Efficacy and safety of remifentanil for analgesia in cesarean delivery

BACKGROUND: This study aimed to assess the efficacy and safety of remifentanil as a general anesthetic during cesarean delivery. MATERIAL AND METHODS: Fifty women with singleton pregnancies undergoing cesarean delivery were randomly divided into intervention and control groups, each group containing 25 subjects. Participants in the intervention group received remifentanil (infused at 2 μg/kg/h), whereas subjects in the control group were given dexmedetomidine (infused at 0.4 μg/kg/h). Outcome measurements included mean arterial blood pressure (MAP), heart rate (HR), bispectral index (BIS), Apgar scores at 1 and 5 minutes, and the pH, PCO(2), PO(2), and base excess (BE) of umbilical venous and arterial blood.
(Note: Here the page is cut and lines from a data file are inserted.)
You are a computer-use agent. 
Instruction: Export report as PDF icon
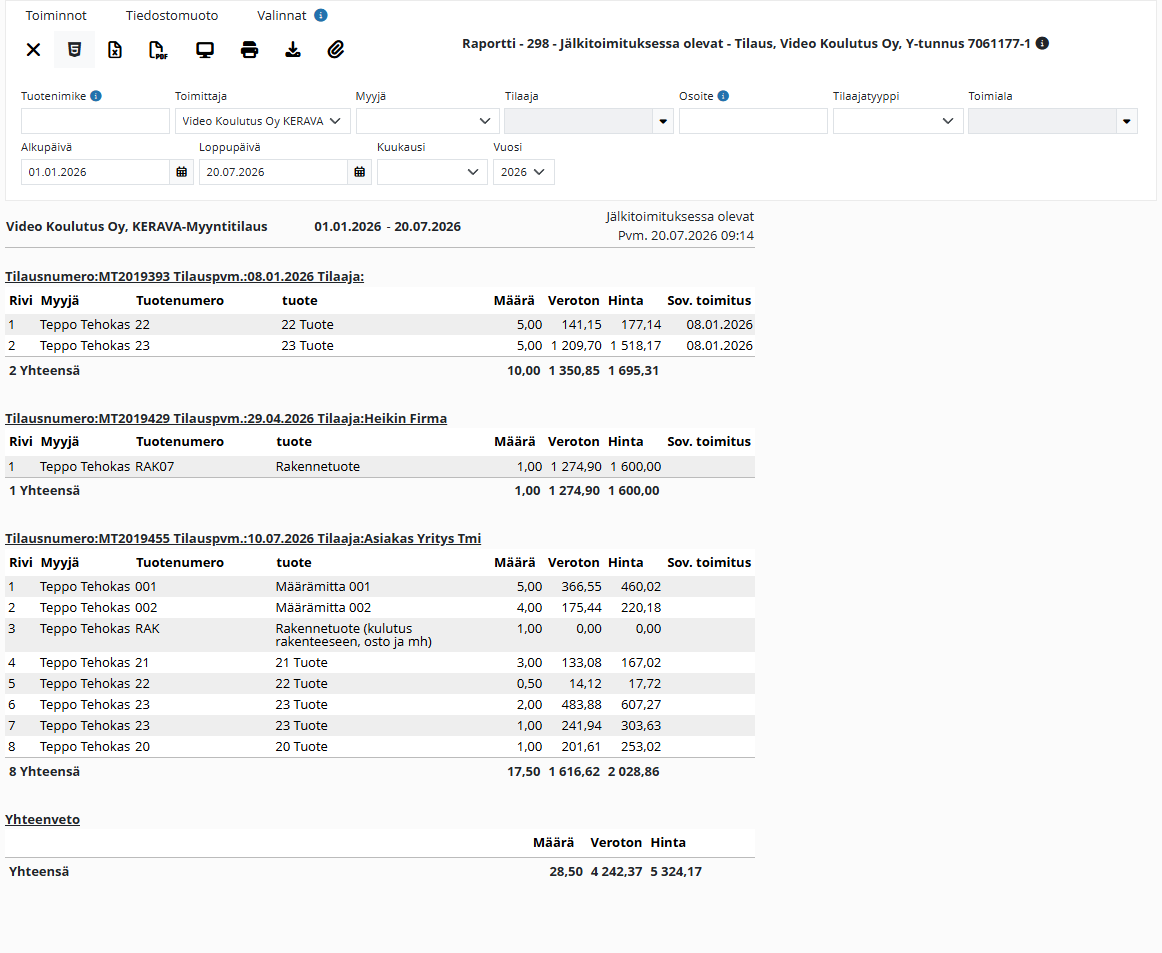[158, 50]
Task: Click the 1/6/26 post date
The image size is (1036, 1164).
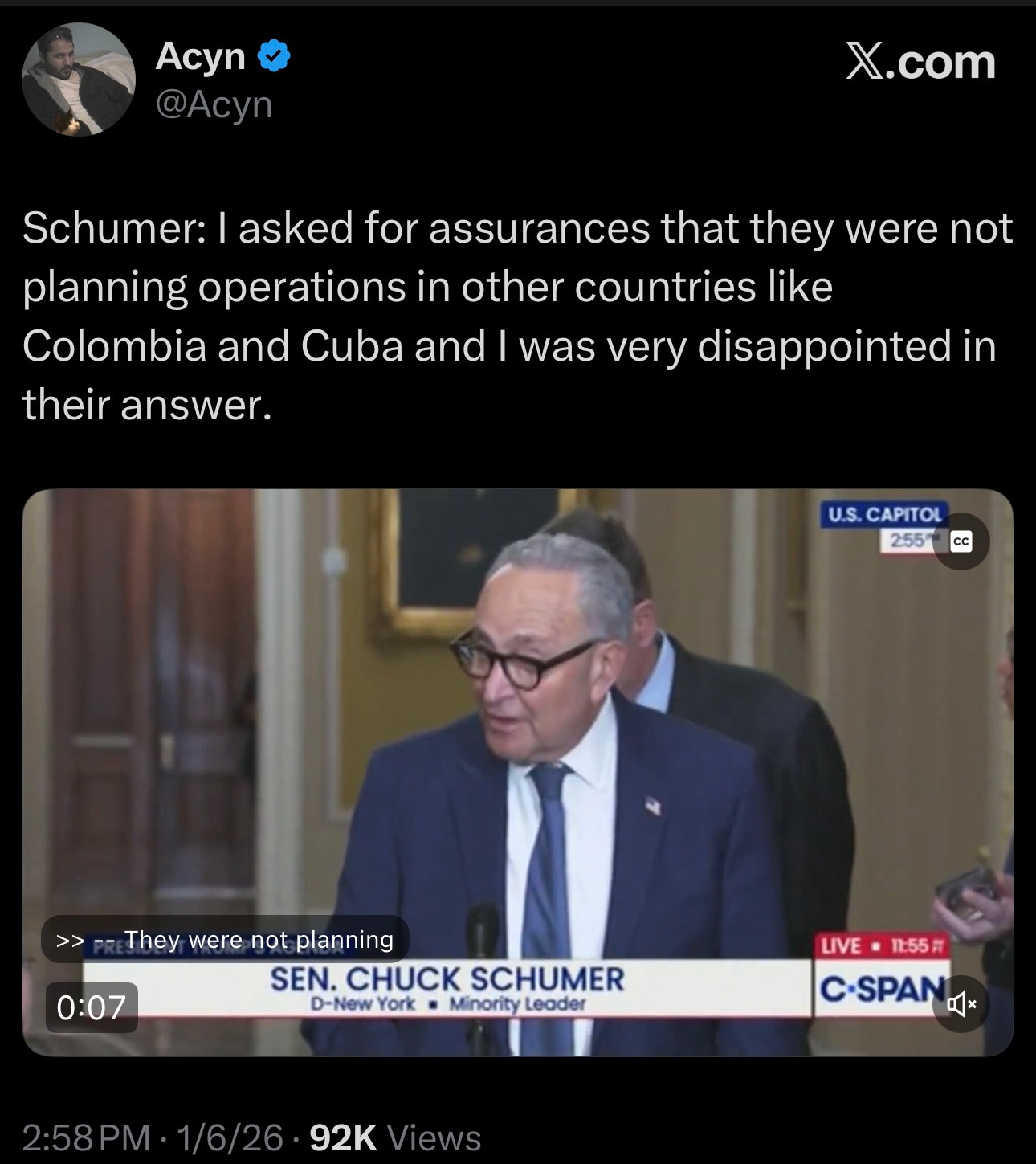Action: tap(230, 1137)
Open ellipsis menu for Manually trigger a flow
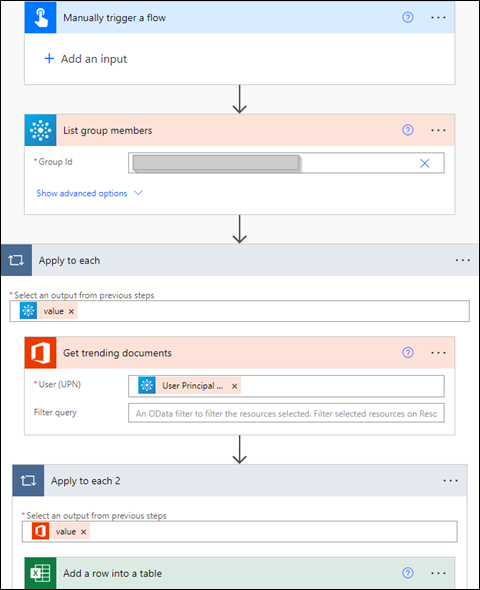This screenshot has height=590, width=480. pos(438,18)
RESULTS: Forty-four participants completed the study. Patients in the intervention group did not experience greater effect and safety than those in the control group (P > .05), although MAP and BIS values decreased significantly immediately before laryngoscopy (P < .05). In addition, BIS values were reduced significantly at the time of skin incision, at uterine incision, and immediately after fetal delivery when compared with baseline values in both groups (P < .01). CONCLUSION: This study concluded that remifentanil and dexmedetomidine exhibited similar efficacy and safety during general anesthesia for cesarean delivery.